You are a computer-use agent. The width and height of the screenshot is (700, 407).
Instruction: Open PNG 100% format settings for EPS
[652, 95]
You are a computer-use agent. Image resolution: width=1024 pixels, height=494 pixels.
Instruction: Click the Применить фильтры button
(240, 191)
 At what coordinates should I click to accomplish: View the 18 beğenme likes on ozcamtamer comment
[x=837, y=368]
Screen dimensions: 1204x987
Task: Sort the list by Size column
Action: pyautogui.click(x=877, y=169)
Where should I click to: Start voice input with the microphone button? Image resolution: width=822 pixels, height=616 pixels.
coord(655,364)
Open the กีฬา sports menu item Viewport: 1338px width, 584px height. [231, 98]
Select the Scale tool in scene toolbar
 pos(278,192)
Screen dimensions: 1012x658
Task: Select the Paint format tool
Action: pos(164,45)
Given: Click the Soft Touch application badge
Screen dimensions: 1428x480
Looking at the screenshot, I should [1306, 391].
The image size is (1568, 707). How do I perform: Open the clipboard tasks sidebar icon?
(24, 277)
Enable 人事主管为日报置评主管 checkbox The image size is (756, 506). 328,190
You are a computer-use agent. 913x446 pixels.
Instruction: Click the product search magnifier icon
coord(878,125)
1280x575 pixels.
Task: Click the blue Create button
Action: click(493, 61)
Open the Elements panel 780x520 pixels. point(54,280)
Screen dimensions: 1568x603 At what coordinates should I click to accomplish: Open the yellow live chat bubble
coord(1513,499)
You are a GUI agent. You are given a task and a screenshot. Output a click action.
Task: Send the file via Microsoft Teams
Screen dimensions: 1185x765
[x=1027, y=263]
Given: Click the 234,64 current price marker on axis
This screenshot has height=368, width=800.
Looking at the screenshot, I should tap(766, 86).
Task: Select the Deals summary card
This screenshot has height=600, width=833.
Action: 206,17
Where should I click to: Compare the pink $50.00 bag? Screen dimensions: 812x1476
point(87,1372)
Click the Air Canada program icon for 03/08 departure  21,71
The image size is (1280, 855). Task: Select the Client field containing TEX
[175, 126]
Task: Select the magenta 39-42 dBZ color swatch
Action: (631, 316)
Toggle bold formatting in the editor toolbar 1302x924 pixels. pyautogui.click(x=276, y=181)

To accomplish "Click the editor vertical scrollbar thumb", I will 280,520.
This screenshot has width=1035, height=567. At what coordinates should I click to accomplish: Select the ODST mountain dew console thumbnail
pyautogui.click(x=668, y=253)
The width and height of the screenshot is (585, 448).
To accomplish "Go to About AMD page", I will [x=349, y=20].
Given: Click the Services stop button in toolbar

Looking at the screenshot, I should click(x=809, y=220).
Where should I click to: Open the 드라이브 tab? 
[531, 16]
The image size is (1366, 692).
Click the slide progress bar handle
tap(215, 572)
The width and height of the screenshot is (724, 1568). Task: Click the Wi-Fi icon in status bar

_ _ _ _ _

→ PROBLEM: Please transcribe exactly the lines above from the line that has "Where should I click to: Compare" up to and including the line that has "Click the Air"; no other line belongs in the answer.

→ COMPLETED EXERCISE:
Where should I click to: Compare the pink $50.00 bag? Screen dimensions: 812x1476
point(87,1372)
Click the Air Canada program icon for 03/08 departure  21,71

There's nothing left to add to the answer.